The possibility of being empty is chronic. It never goes away. While it is certainly the case that trauma can suppress even disruptive thoughts and depression can leach away distinctions, it is unlikely that any of us will ever encounter an ’empty’ person. The designation is figurative and the muted subject is able non-verbally to demonstrate desolate or diminished capacities for thinking, feeling and articulation itself.
It seems unlikely that the mind ever truly rests. Those who meditate claim otherwise but practitioners of my acquaintance say that the much sought ‘stilling’ can take years to develop let alone reliably maintain. We are familiar with the kind of information delivered in Gabor Maté’s quote (see sidebar) and without pausing to consider ‘how much of the brain is used in thinking’, it is clear that this unimaginably complex organ would have no capacity selectively to deactivate the various functions that synergetically produce thought. Death or damage will do it, of course, and the irreversible state known as ‘brain death’ or ‘brain stem death’ is only another way of describing death – it’s a medical euphemism.

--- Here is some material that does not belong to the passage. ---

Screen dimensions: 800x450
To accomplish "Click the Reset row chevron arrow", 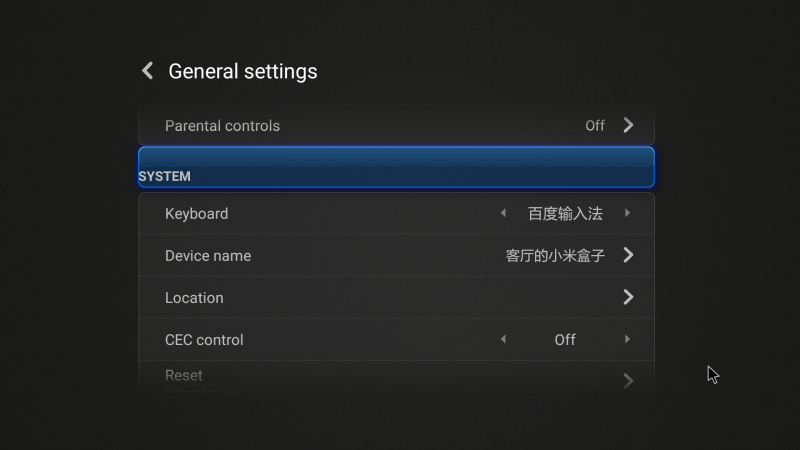I will click(628, 380).
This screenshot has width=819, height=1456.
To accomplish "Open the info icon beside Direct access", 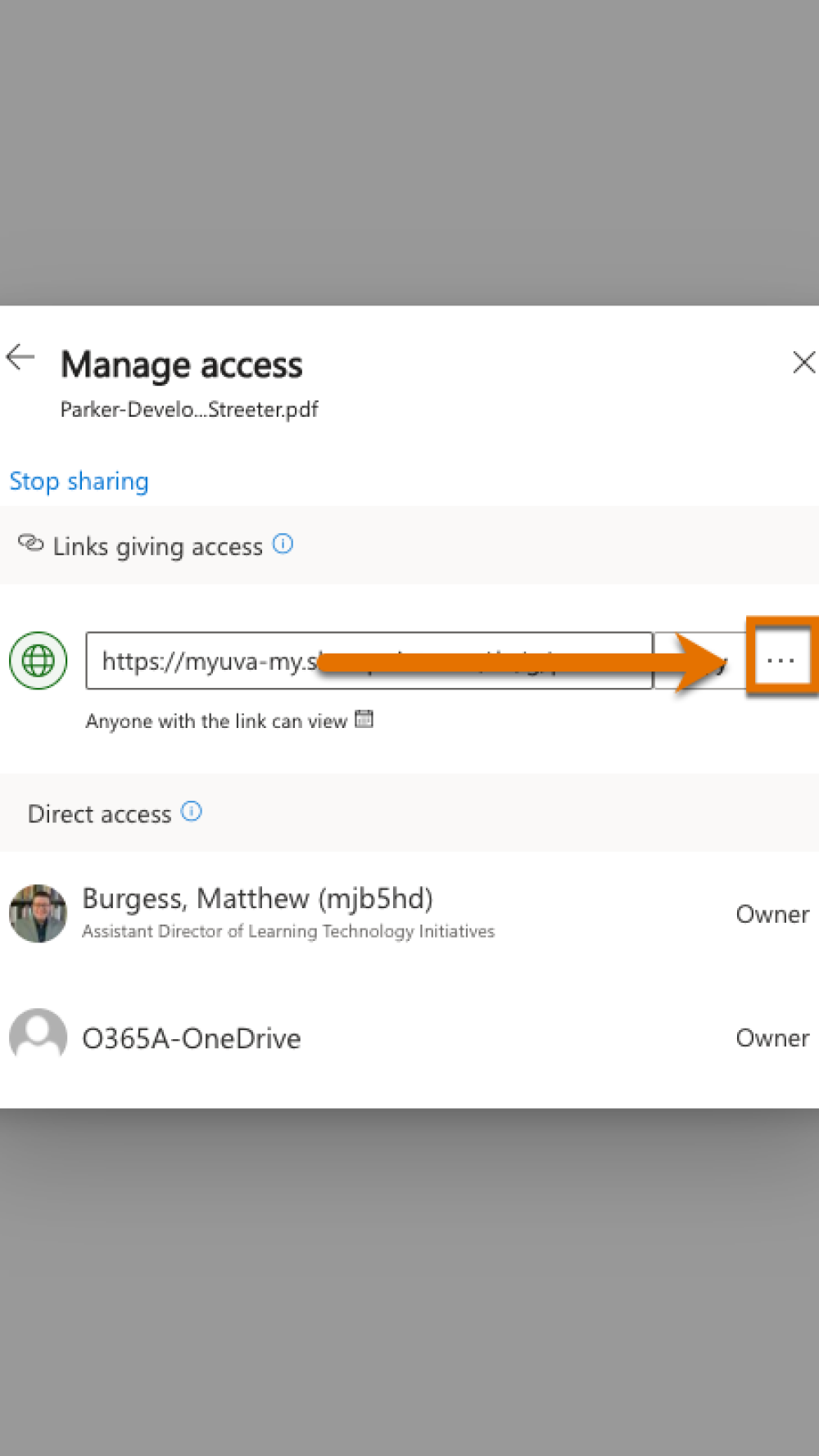I will tap(191, 812).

Notwithstanding all of the above both the figurative and the literal ‘cases’ of ’emptiness’ need an extreme illustration to conjure them in a way that is satisfying and dramatic. Gibson’s peripheral supplies this and in so doing outstrips in terms of thoroughness even the ‘Blade Runner’ (1984) replicants, whose uncanniness tends to taper off as they persist in displaying human discontents. As far we can gather, a replicant or ‘skin-job’, from the Dick/Scott stable has blood and veins and is wholly organic, produced by genetic engineers. It is destined to be ‘retired’ after four years but given that it does not run on batteries could probably maintain its own metabolism and, were it not destined for liquidation, enjoy a lifespan comparable to that of its masters,
A pilotless peripheral, on the other hand – the sort of thing kept in the mid-22nd century garage, presumably – is stone dead. The confusing part, however, is that the ‘meat’ part of the creature has to be properly maintained, just as you would regularly water a pot plant. So while the ghost has most certainly left the machine, the machine itself must be regarded as the most uncanny locus of vacancy that one might ever brush up against.

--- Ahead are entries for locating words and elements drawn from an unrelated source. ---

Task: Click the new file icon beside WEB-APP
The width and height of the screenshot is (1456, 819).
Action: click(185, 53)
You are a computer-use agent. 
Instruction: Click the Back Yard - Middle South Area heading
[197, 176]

If the peripheral’s owner went away for the weekend, the peripheral would be stacked emptily in the dark until they returned. If necessary a neighbour would be asked if they could keep an eye on its metabolism and tweak it if necessary. The owner would be looking forward to their great-grandaughter, as yet unborn, animating the creature from her apartment in 22nd century Madrid next Friday.
Heroin intoxication, heroin chic, non-intoxicated heroin-like affect; being dead inside, the affectation of being dead inside (as a species of achievement), cool; hypnotised affect and affectation, robotism; catatonia, being blissed out, above it all, not all there, absent minded, distant, reserved, somnolent; haunted.

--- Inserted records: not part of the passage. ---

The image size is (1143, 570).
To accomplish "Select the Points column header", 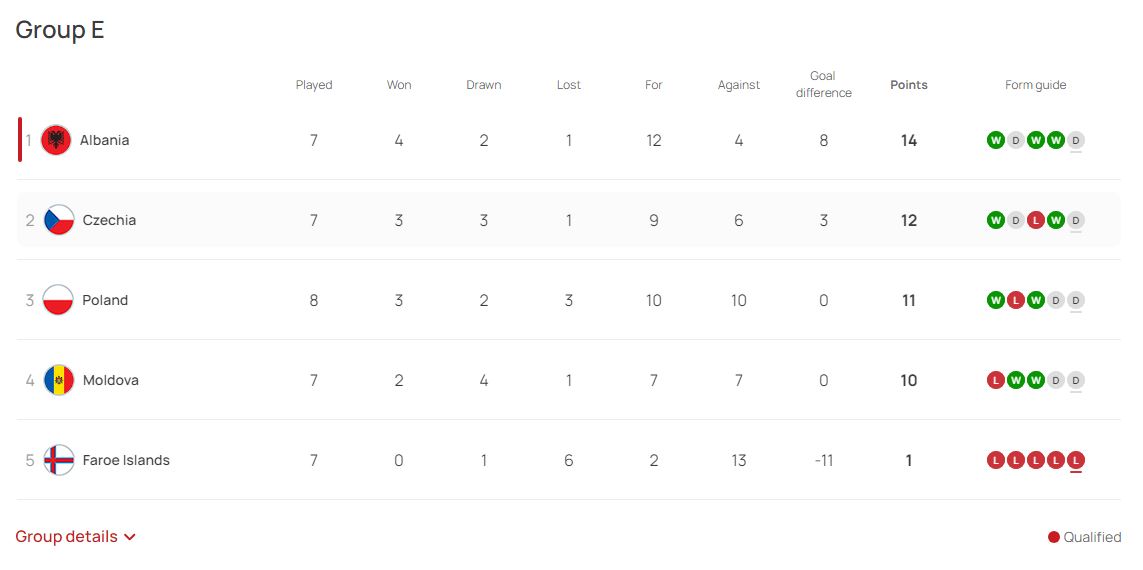I will click(x=908, y=85).
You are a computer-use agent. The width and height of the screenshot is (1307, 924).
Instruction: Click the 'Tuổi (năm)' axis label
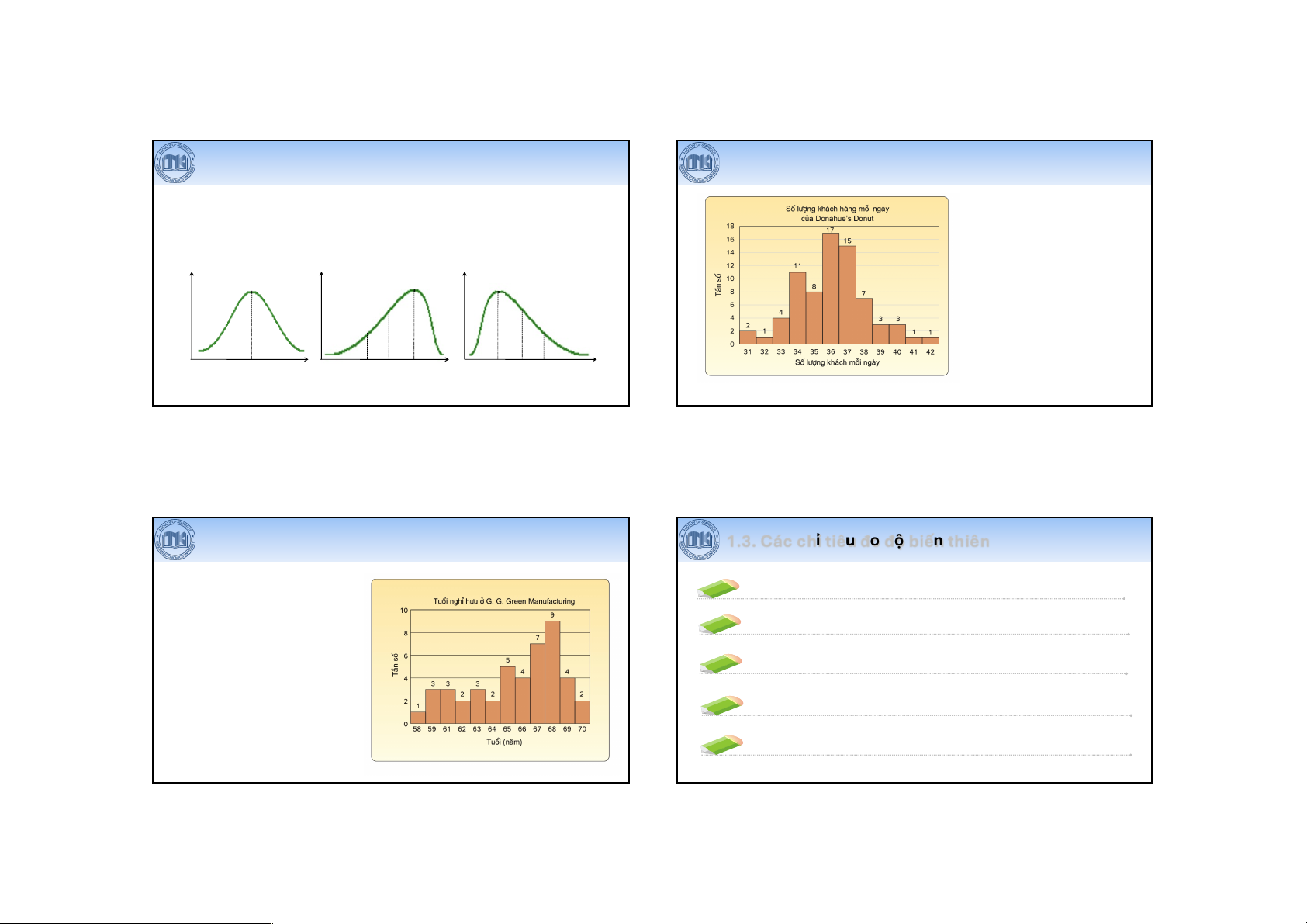click(504, 742)
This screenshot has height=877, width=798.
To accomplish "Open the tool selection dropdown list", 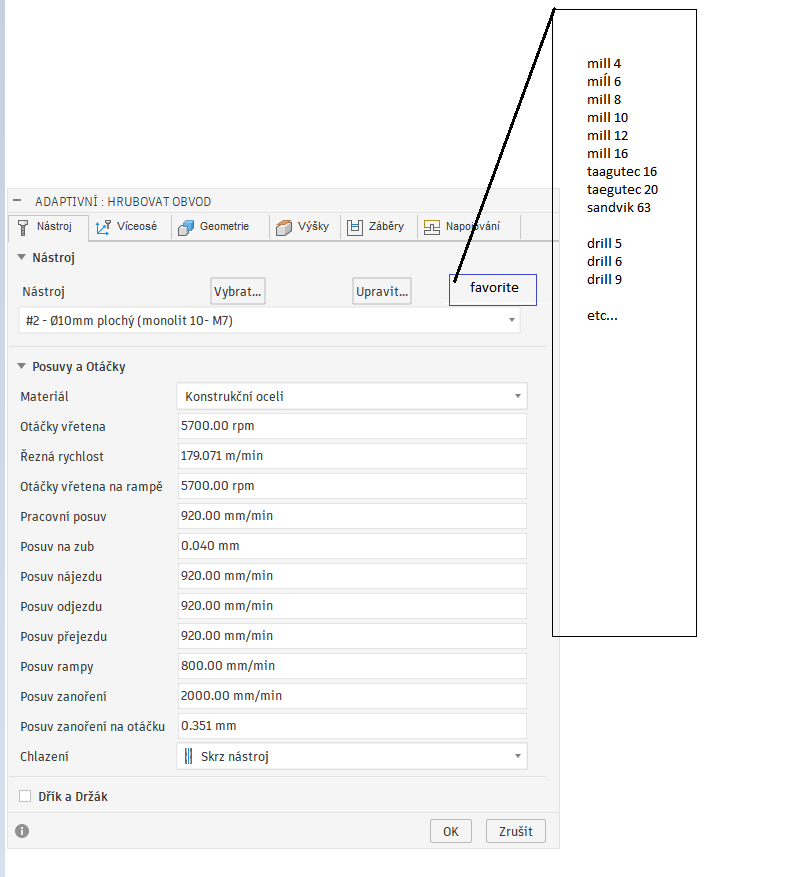I will click(269, 320).
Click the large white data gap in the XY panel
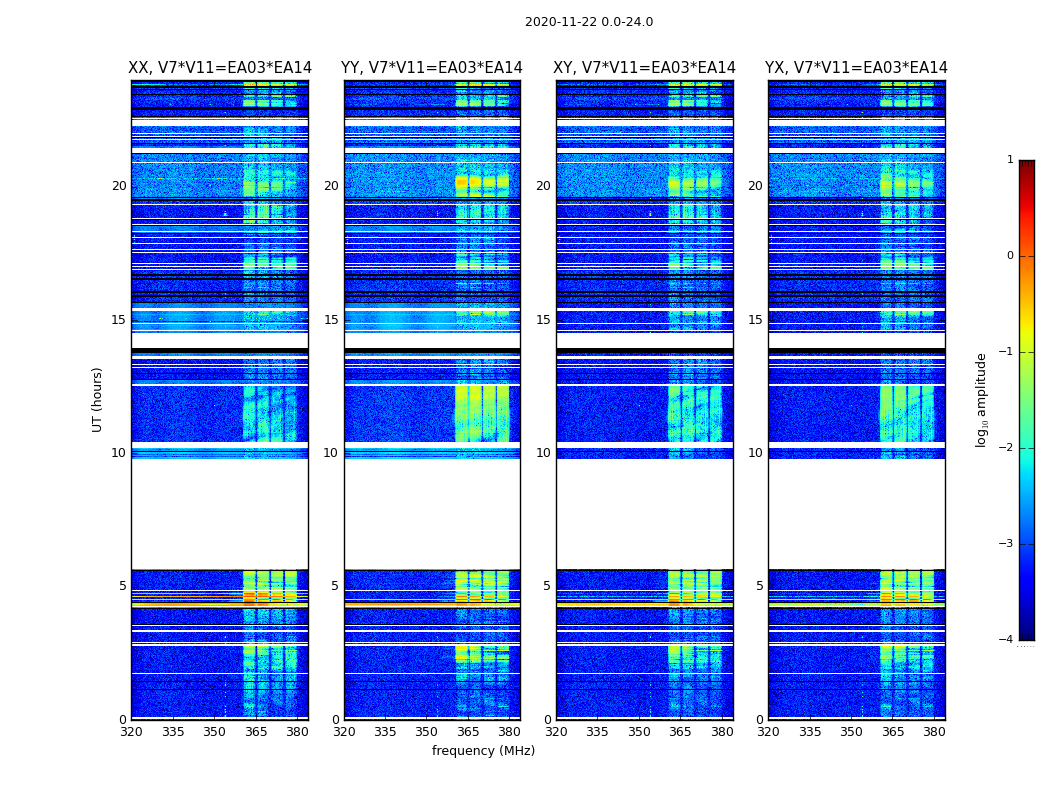The width and height of the screenshot is (1050, 800). tap(644, 514)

If some of these states often appear to be performed rather more than they are felt this should not disqualify them from being regarded as instances or representations of the contemporary psychic equivalent of the fictional and futuristic peripheral. All arrayed against a backdrop of what Michael Newton calls (see sidebar) ‘vague anxieties about not really being real, substantial or present at all.’
Like charging points for electric cars, sources of vitalising power seem scarce even when we are assured that there is plenty with which to engage. When this elusive plenitude is found to be socially, politically, economically or therapeutically inert then the experience of peripherality may feature an asphyxiation by vagrant, noisy cultural debris to the point that distinctions and differences can no longer be apprehended. It is as if a manic, atomised solution to the fear of emptiness had been found. But as the military veteran with the thousand yard stare might attest, in the unlikely event that they might speak, the road of excess leads to a place of great and discomforting quietness.